Good luck, Hank
I last saw Hank Paulson, Bush’s new pick to be Treasury Secretary, when we were at college together. He was a football player. I wasn’t. That was 38 years ago. If I remember correctly, when he graduated he went to work in the Nixon White House, which seemed a bit odd to me at the time.
He has his work cut out for him. The dollar is sliding. The deficit is growing. The economy is cooling. Wall Street may give two cheers to have one of their own at the helm at Treasury, but I don’t really think the Street gives two hoots. Paulson’s nomination doesn’t alter the economic fundamentals. Bush continues to spend like there’s no tomorrow, while cutting taxes (mostly on the rich). Global capital markets don’t care who’s Secretary of Treasury. They see huge U.S. government expenditures and even bigger coming up (read baby boomers start retiring and get Social Security and Medicare) without revenues to support them, and they recognize that the nation’s IOU (the dollar) is therefore going to be worth less and less.

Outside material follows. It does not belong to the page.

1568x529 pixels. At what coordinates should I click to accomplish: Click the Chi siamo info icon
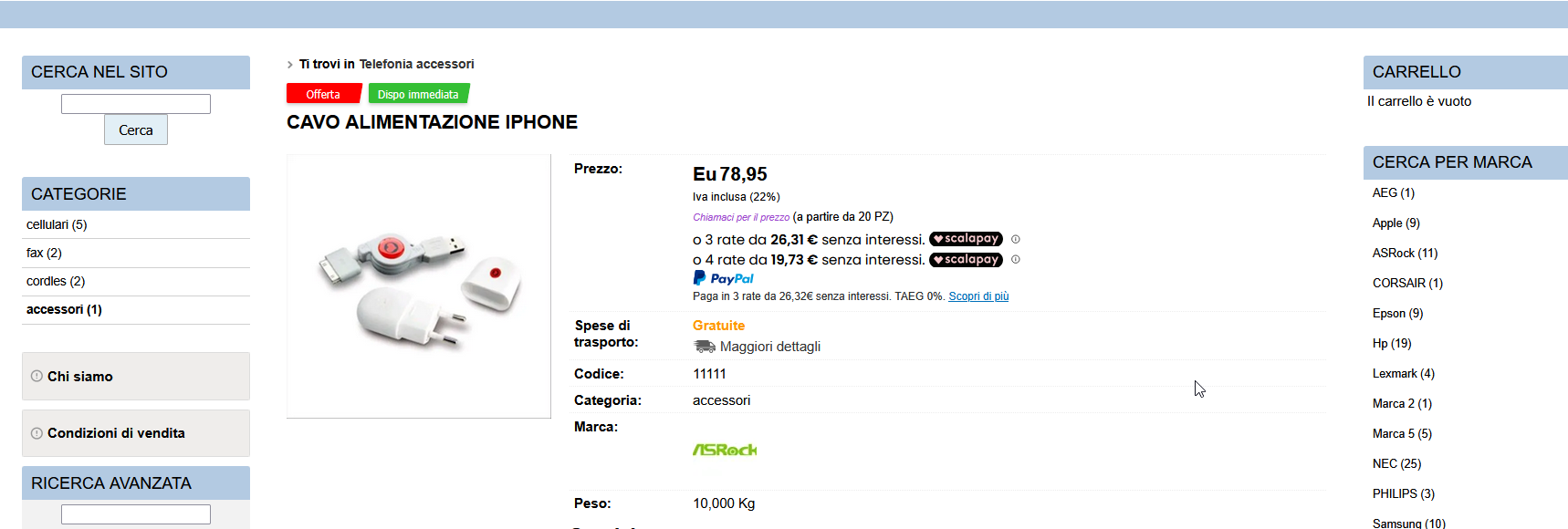(37, 376)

The only serious question is whether the dollar drops quickly – in which case hold your hats and expect a surge in inflation, sky-high interest rates, and an economy in the tank – or drops gradually (in which case the standard of living of the typical American gradually declines). The only serious remedy is to cut unnecessary spending (corporate welfare, farm price supports, earmarked pork, the Medicare drug benefit that subsidizes big pharma) and raise taxes on the only people who are doing well in this country, who are earning well over $200K a year. I won’t hold my breath waiting for Bush to do these things.
Good luck, Hank.
A RESPONSE: Opie is looking only at federal income taxes (as does the IRS, in its various calculations of who pays what). Include all other taxes – especially sales, payroll, user fees et al. – and lower-income people are paying a larger portion of their earnings to the government than are upper-income people. As to income taxes, the rich (earning over $200K a year) are a smaller portion of their incomes than they have at any time since the start of World War II. The only reason their payments total up to be a large percent of revenues from income taxes is the rich are taking home the largest slice of the nation’s total income than at any time since the 1920s (and by some measures, the 1890s). Shift your gaze from income to wealth and it’s even crazier. Bill Gates alone owns more assets than the bottom fifty percent of Americans put together.